Future browsers will support JavaScript 2.0. In the mean time, developers are invited to take advantage of these extra features - natively in Firefox and using JavaScript libraries that provide backward compatibility with Internet Explorer. I find this very useful.

Also, it may be interesting to note that Webkit (the engine developed by KDE and used by Safari, Chrome and several free software browsers) supports JavaScript 1.7.

Guss
You may want to clarify that Chrome has its own JavaScript engine, even though it uses WebKit. I can't think of a non-wordy way to add it.
Matthew Crumley
@Guss - Yeah, I know that Safari and Chrome are at > 1.5, but as long as IE is stuck there then even libraries that provide backward compatibility can just take the simple route and avoid the new features. I understand the need to push technology, I'm just wondering what the path forward is.
David Citron
I believe this is a good path - you need a working implementation of the standard before you pass it through the standard bodies, best if its done in cooperation with the standard bodies.
Guss
FYI: ECMAScript4 (aka JS2.0) is dead - the next revision is 3.1 (mostly clarifications, security and library udates); after that, there'll be ES Harmony (which might be renamed to ES4.0 in the future), but a lot of things which where under discussion for the original ES4 have been scrapped
Christoph
+7  A: 

Firefox, Thunderbird, and other XUL apps also have large portions of themselves written in JavaScript. A more featureful JavaScript means a better development environment for Firefox and other Mozilla apps.

Steven Huwig
Yes I write xul apps and I love taking advantage of Pythonic array comprehension and other advanced features. It's awesome.
apphacker
+2  A: 

The biggest reason at the moment for improved JavaScript is for extension writers, who need not worry about cross-browser compatiblity.

Turnor
A: 

JavaScript is a trademark by Sun which was licensed to Netscape and is now held by the Mozilla Foundation. Microsoft has their own implementation of the language called JScript, but there are others (eg. DMDScript).

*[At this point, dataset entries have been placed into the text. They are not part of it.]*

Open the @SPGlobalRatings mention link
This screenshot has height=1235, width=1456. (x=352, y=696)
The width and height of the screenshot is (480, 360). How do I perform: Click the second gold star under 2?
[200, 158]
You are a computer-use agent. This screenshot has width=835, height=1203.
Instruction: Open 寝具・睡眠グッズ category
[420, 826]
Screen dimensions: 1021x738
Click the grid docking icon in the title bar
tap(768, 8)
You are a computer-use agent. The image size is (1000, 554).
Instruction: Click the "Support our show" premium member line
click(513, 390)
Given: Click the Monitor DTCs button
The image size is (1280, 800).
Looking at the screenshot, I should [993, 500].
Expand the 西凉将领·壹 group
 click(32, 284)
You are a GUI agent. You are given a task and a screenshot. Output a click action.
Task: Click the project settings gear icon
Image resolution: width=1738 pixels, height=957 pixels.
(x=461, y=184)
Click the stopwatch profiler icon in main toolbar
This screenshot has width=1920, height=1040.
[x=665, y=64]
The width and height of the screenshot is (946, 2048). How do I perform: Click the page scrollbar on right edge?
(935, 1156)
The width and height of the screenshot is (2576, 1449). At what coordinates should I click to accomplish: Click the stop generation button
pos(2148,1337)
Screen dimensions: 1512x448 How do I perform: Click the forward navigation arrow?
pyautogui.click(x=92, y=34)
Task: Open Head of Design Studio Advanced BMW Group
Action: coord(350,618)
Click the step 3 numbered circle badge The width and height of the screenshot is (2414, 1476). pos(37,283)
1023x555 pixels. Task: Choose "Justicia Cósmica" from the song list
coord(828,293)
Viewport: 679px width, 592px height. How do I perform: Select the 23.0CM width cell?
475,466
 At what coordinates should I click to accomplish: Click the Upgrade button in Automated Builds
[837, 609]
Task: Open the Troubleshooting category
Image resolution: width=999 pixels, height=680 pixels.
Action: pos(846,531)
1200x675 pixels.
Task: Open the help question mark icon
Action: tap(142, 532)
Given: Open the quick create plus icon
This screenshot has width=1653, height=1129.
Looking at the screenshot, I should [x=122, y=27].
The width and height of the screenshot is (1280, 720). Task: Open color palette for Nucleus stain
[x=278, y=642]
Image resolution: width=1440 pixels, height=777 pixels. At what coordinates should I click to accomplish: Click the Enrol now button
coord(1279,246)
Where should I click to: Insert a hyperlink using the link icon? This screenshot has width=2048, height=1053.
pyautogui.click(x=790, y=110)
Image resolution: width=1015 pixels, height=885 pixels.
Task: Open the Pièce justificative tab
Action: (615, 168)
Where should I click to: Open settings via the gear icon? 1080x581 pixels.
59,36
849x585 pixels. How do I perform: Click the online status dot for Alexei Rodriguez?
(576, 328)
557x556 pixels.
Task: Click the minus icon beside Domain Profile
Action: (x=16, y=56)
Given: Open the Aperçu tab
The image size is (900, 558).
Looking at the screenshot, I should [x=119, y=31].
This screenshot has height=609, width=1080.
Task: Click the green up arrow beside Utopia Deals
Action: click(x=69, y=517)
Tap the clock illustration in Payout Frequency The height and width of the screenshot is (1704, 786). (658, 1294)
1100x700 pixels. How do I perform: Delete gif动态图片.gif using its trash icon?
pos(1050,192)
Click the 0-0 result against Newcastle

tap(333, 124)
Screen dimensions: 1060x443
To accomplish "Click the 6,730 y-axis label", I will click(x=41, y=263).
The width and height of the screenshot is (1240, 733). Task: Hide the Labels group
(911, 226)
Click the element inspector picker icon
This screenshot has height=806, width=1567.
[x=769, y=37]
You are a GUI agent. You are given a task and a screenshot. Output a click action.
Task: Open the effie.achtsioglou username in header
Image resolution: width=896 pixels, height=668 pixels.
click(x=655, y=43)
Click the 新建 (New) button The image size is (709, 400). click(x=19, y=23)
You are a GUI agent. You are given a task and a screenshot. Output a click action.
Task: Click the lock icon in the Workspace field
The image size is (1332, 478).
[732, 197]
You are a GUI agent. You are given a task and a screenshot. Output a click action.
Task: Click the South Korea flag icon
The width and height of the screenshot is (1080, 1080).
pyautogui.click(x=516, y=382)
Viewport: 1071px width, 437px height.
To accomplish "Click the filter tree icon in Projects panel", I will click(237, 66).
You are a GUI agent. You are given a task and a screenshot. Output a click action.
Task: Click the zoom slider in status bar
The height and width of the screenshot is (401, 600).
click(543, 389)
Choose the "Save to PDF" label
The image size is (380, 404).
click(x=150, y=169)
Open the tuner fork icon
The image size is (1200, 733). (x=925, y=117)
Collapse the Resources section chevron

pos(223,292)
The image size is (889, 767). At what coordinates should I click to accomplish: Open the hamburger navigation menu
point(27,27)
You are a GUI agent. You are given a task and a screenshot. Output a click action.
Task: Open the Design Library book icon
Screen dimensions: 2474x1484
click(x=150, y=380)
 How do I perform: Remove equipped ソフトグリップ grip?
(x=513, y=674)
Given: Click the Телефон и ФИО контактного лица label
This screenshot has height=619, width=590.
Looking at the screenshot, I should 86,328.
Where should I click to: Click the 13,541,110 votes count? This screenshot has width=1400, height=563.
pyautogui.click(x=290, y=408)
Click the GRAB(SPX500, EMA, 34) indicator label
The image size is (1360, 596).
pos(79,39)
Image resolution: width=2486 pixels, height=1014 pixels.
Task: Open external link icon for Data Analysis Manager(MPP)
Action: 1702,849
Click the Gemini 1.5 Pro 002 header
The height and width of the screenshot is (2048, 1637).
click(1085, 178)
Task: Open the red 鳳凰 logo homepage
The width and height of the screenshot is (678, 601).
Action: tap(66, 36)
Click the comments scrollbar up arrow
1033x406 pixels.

ECMAScript was an afterthought to add a common baseline to the various implementations. So it's only natural that language development continues outside the standards committee, which is free to add the changes pioneered by the implementors in future revisions of the standard (eg the array extras introduces in JS1.6 will be in ES3.1).

Christoph
Yeah, I'm aware of the history. I was just wondering who would actually use FF-only extensions and why, since you'd have to write 1.5-compatible code for (at least) IE anyway so you're back to where you started from. Steven's XUL answer is the best so far, though outside the realm of Web pages.